## Stored records:
*** Block opens ***
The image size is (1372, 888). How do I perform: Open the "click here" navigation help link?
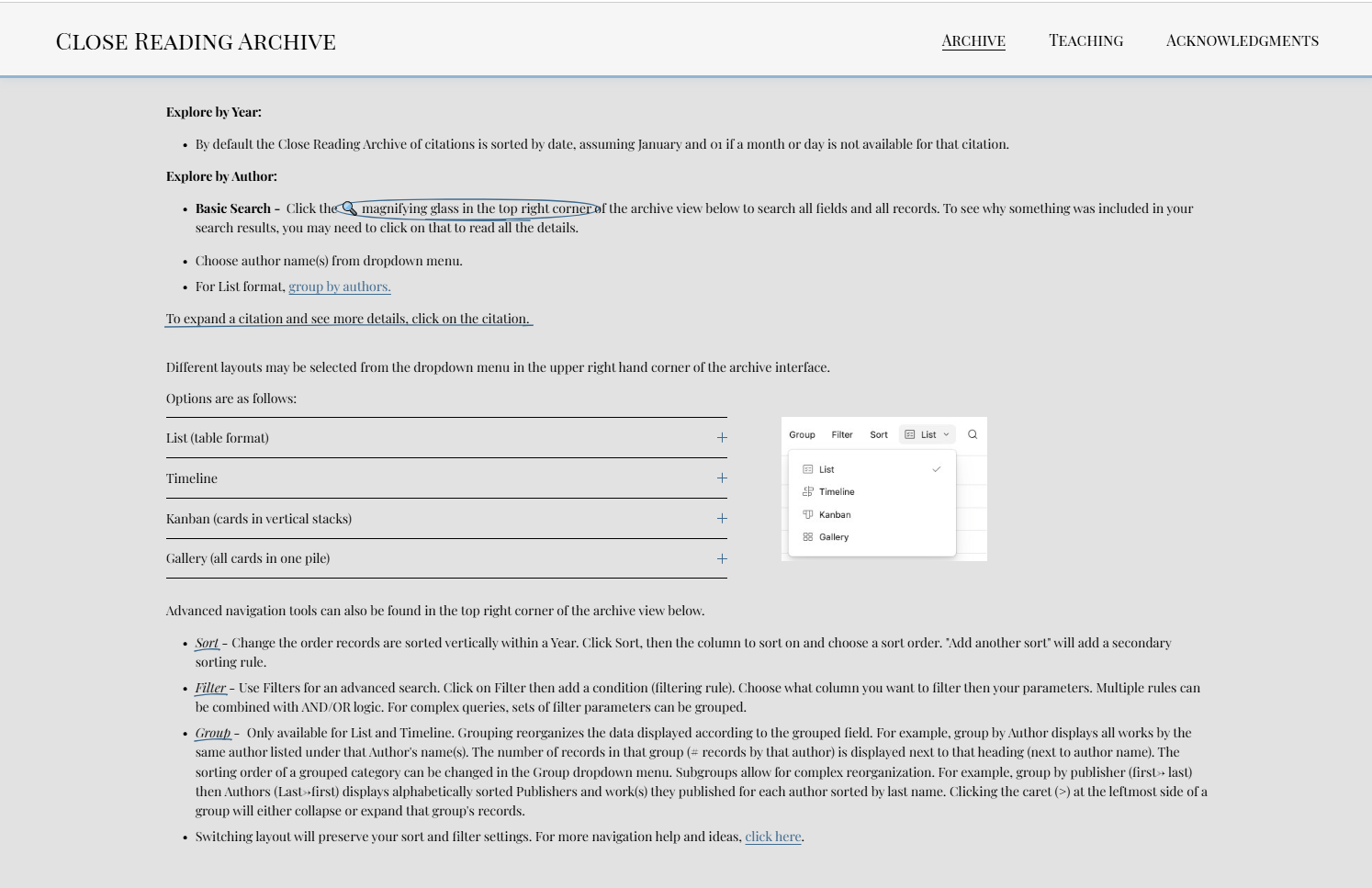tap(772, 837)
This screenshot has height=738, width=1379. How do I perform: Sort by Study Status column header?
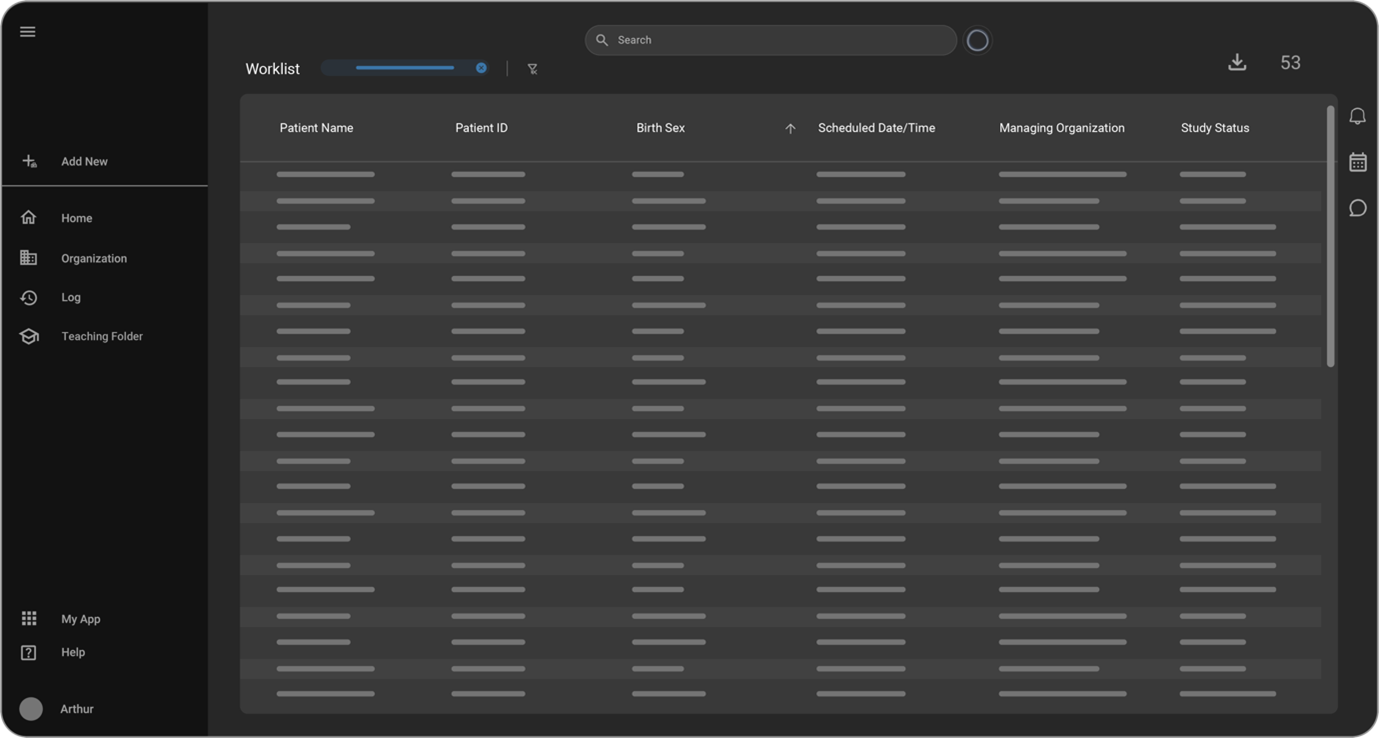(x=1214, y=128)
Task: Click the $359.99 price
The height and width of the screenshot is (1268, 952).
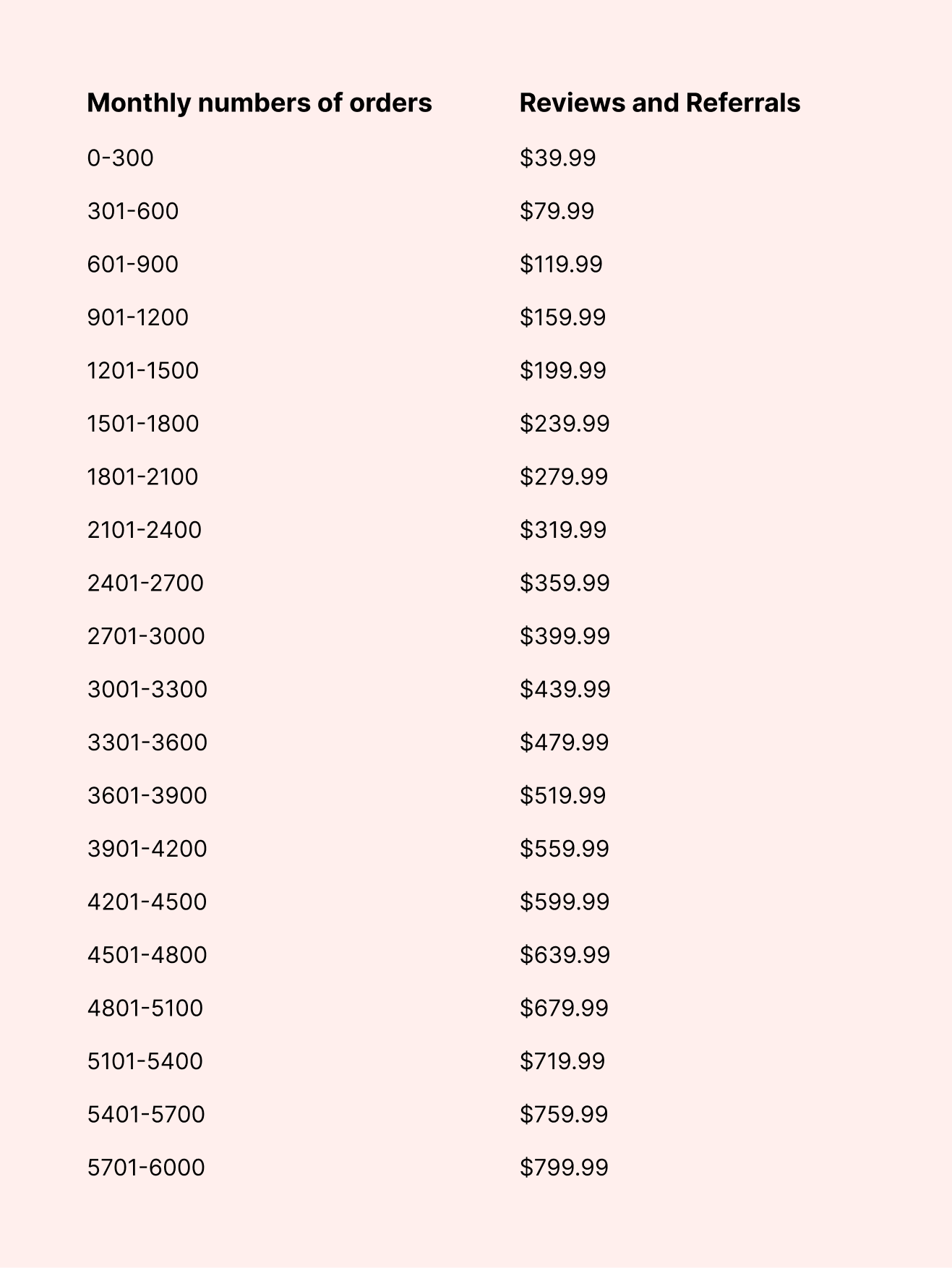Action: coord(565,583)

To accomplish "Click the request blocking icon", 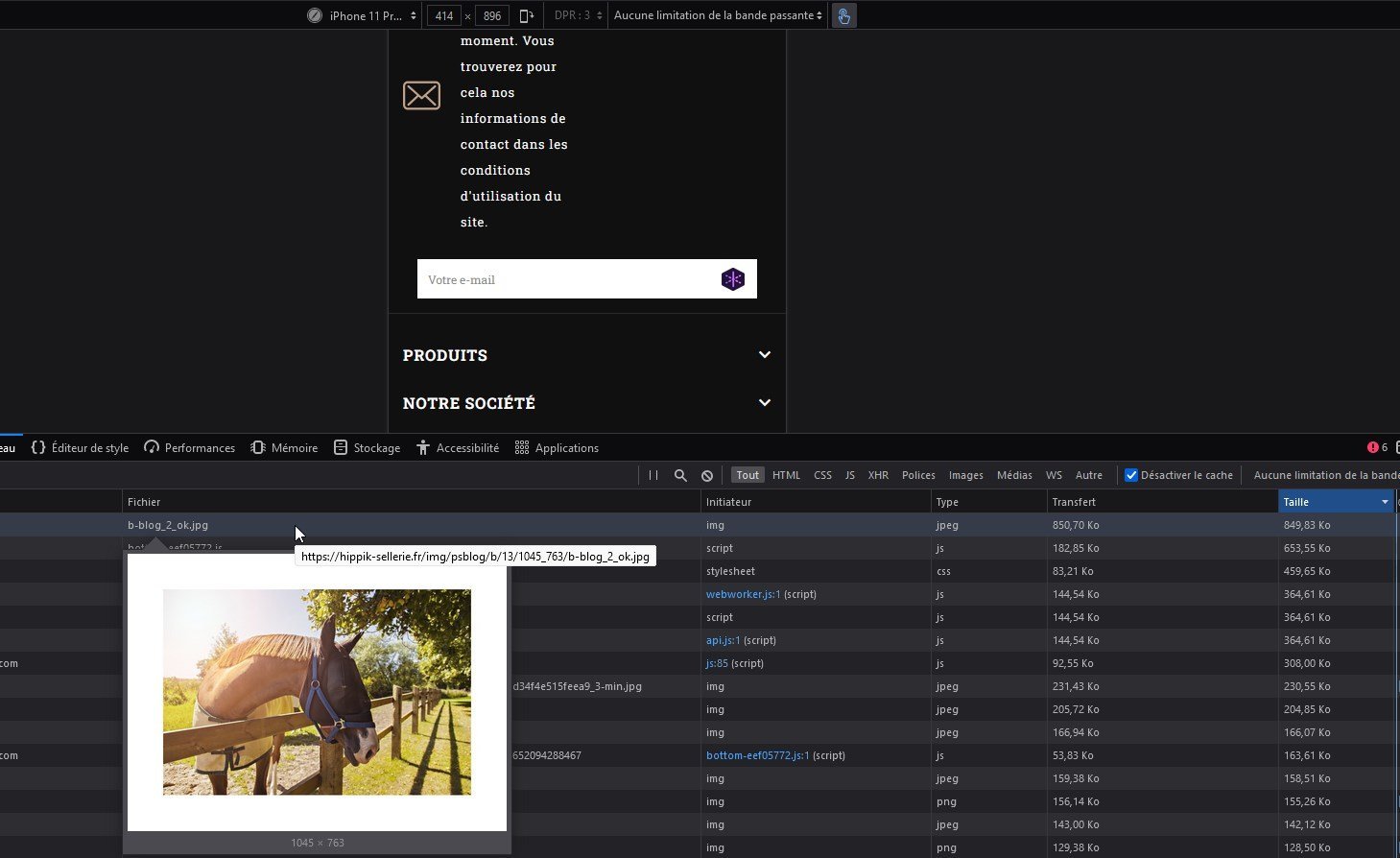I will 707,475.
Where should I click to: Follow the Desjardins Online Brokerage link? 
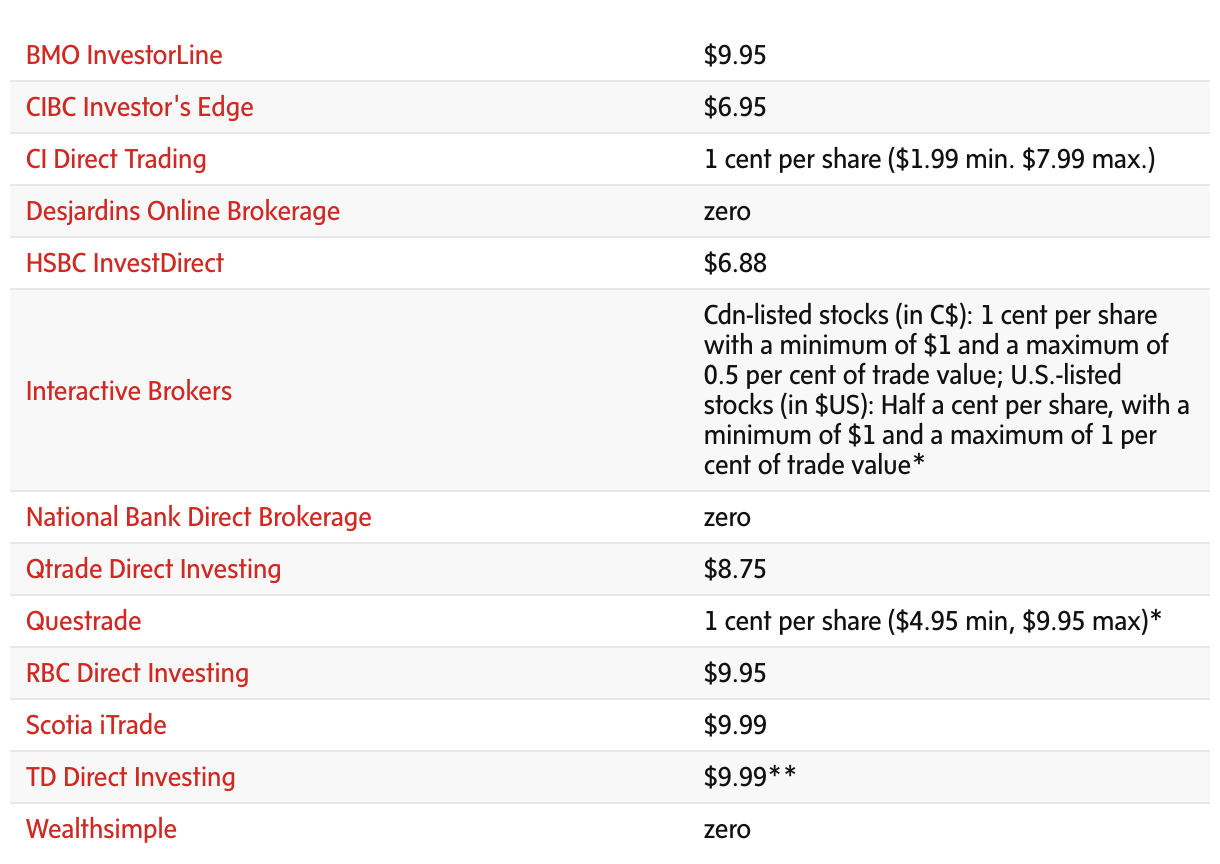183,211
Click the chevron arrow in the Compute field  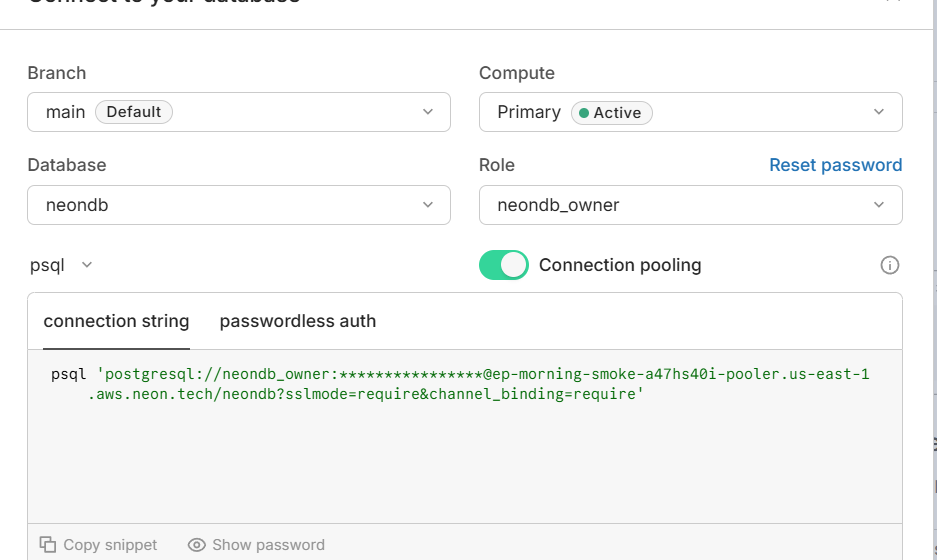click(x=879, y=112)
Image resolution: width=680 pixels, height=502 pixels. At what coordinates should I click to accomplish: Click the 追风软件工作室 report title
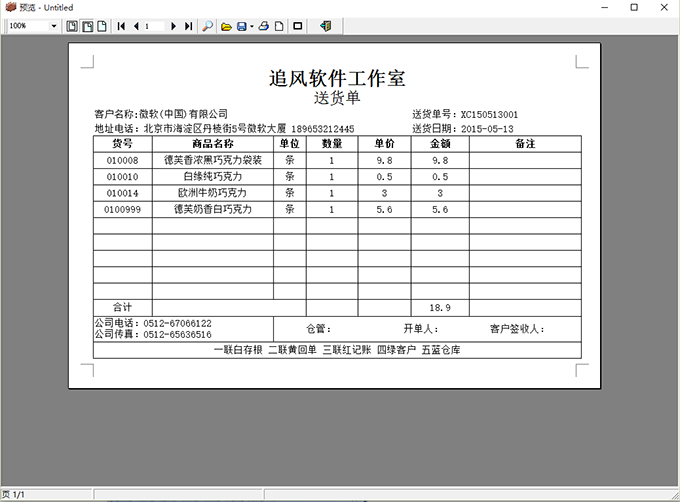point(337,78)
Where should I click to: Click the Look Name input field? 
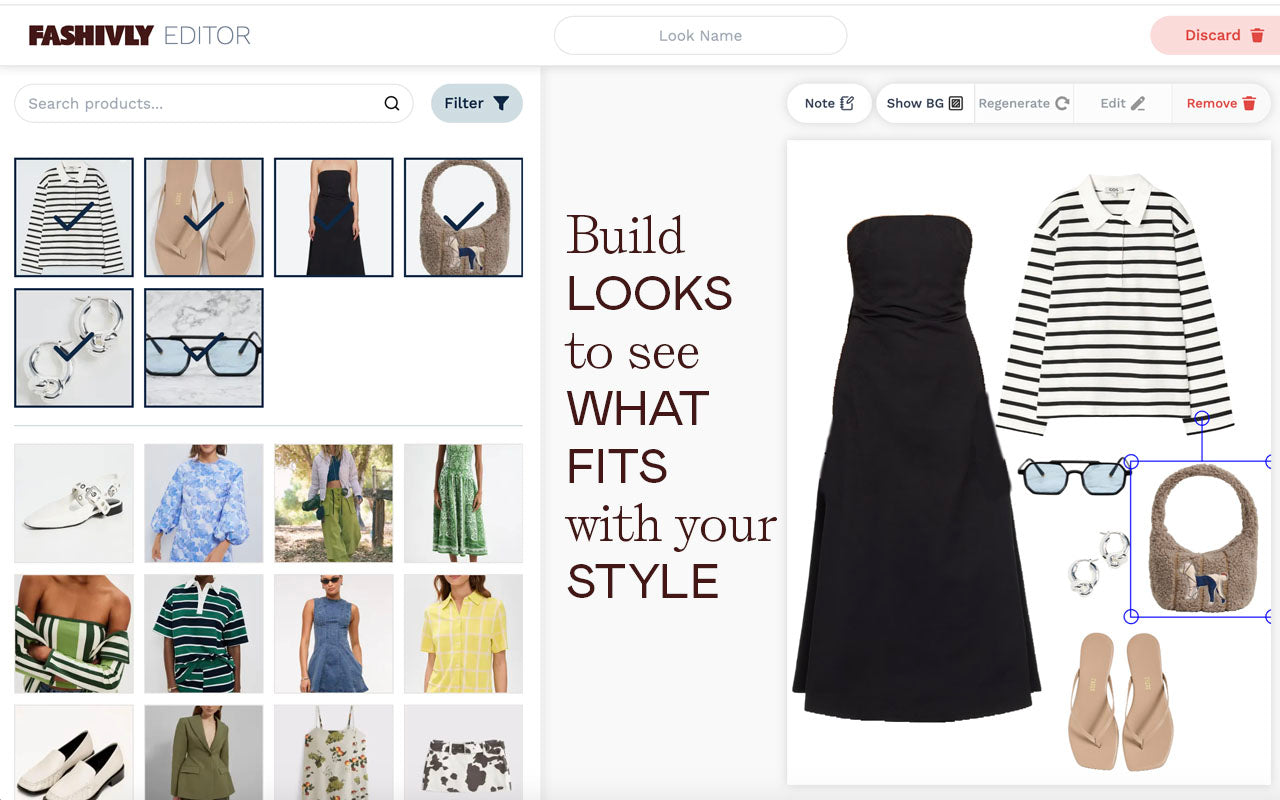[x=701, y=35]
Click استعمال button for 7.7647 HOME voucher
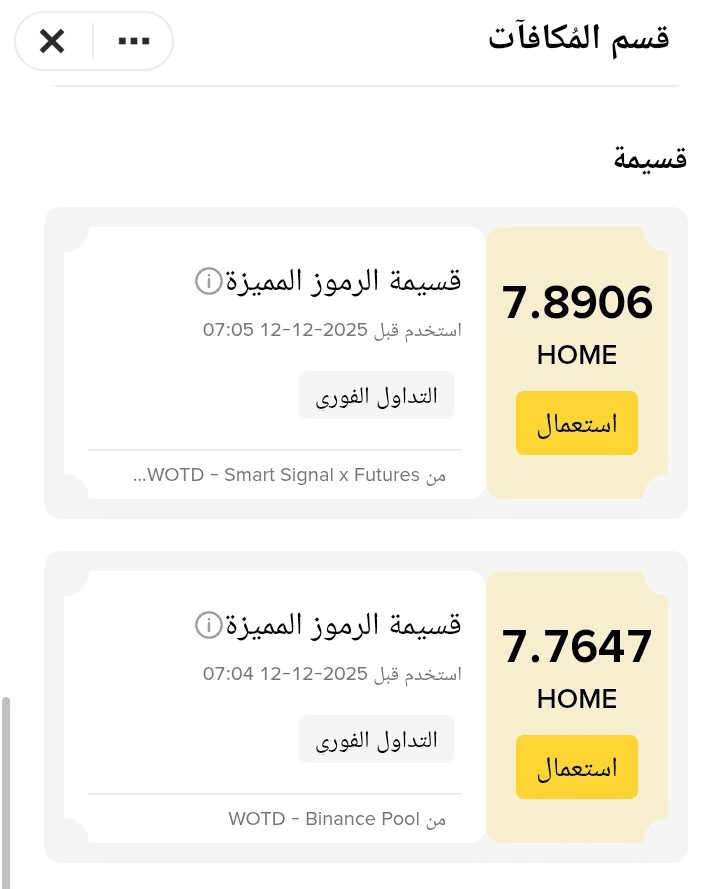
*** Block closes ***
## Work item:
Give again, please, precisely the lines that begin the records and run through the line with "Task: Click the $359.99 price" in it, keeping both end lines and dropping any pictures.

## Your solution:
The image size is (1372, 888). How do I perform: Open the "click here" navigation help link?
tap(772, 837)
This screenshot has height=738, width=1379. How do I perform: Sort by Study Status column header?
(x=1214, y=128)
Task: Click the $359.99 price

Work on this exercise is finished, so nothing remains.